Les personnes en emploi peuvent être classées en six groupes au regard de leur exposition aux conflits de valeurs.

  • 40 % sont peu ou pas concernées par ce risque.
  • 18% rencontrent des conflits éthiques même si elles ont les moyens de travailler correctement (« En conflits éthiques mais avec les moyens de bien travailler »).
  • 12% éprouvent la fierté du travail utile et bien fait, malgré l’insuffisance des moyens (« Fierté d’un travail utile et bien fait malgré l’insuffisance des moyens »).
  • 11% ressentent leur travail comme inutile même si elles disposent de moyens pour l’accomplir (« Travail inutile mais avec les moyens pour bien le faire »).
  • 8% estiment que leur travail manque de sens et de qualité (« Un travail qui manque de sens et de qualité »).
  • Enfin, 11 % d’actif occupés sont confrontés à un cumul de conflits de valeurs (« Surexposés aux conflits de valeurs »).

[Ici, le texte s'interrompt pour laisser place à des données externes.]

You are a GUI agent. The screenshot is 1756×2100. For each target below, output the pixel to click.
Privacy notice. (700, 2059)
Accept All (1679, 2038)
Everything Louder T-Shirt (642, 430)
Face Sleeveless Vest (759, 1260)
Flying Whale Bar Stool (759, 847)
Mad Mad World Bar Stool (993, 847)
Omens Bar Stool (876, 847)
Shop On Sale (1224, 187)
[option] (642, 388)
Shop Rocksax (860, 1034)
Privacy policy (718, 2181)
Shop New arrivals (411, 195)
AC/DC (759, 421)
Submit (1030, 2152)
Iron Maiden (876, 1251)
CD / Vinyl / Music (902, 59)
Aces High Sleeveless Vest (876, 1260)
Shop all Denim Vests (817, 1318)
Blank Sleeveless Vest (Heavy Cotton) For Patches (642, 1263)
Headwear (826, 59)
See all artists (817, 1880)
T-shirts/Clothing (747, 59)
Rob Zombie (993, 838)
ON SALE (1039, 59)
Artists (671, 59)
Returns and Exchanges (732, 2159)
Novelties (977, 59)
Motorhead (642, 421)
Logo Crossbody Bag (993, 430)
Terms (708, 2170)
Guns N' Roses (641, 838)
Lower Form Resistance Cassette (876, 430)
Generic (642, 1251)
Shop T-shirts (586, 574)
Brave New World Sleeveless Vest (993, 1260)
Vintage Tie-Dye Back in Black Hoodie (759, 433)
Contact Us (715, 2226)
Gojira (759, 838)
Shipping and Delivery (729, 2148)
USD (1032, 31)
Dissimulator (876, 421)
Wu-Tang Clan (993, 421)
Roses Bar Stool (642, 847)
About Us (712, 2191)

40 % d’actifs occupés peu ou pas exposés aux conflits de valeurs

40 % des actifs occupés sont peu ou pas exposés aux conflits de valeurs. Aucun d’eux n’estime que son travail est parfois ou jamais utile aux autres, contre 27 % pour l’ensemble des actifs occupés. De même, pratiquement aucun d’eux n’éprouve un manque de fierté du travail bien fait (contre 26% dans l’ensemble). En outre, 40% de ces personnes (contre 61%) déclarent devoir toujours, souvent ou parfois faire des choses qu’elles désapprouvent, cette dernière modalité en regroupant à elle seule 33%. Enfin, seules 26% estiment « ne pas pouvoir faire du bon travail, devoir sacrifier la qualité » (contre 54 % en moyenne).

Ces actifs occupés sont un peu plus souvent en contrats précaires : 30% d’entre eux sont apprentis, stagiaires, en contrats aidés ou CDD contre 24% pour l’ensemble des actifs occupés (tableau 2). Cette précarité les amènerait à accorder moins d’importance aux conditions de travail que les travailleurs stables. Ainsi, 28 % d’entre eux disent continuer à penser au travail en dehors du lieu de travail, contre 41% pour l’ensemble (tableau 4). Cette « distance » avec le travail leur permettrait de « relativiser les difficultés de leur situation présente, en la considérant comme provisoire ».

Cette situation touche un peu plus souvent les hommes, les plus de 50 ans et les travailleurs indépendants (tableau 2). Les métiers les plus concernés sont les assistantes maternelles, les conducteurs de véhicules, les coiffeurs, les ouvriers du second œuvre du bâtiment, les aides à domicile ou les bouchers, charcutiers et boulangers (tableau 3).

Ces personnes sont moins exposées aux pénibilités physiques, ainsi qu’aux autres facteurs de risques psychosociaux : seules 12% d’entre elles doivent travailler sous pression, contre 31% de l’ensemble de la population ; 27% ont vécu au moins un changement important dans leur travail au cours des 12 derniers mois, contre 39 % en moyenne (tableau 4). Elles sont également moins nombreuses à estimer être « plutôt mal payées compte tenu du travail réalisé » (26 % contre 38 %).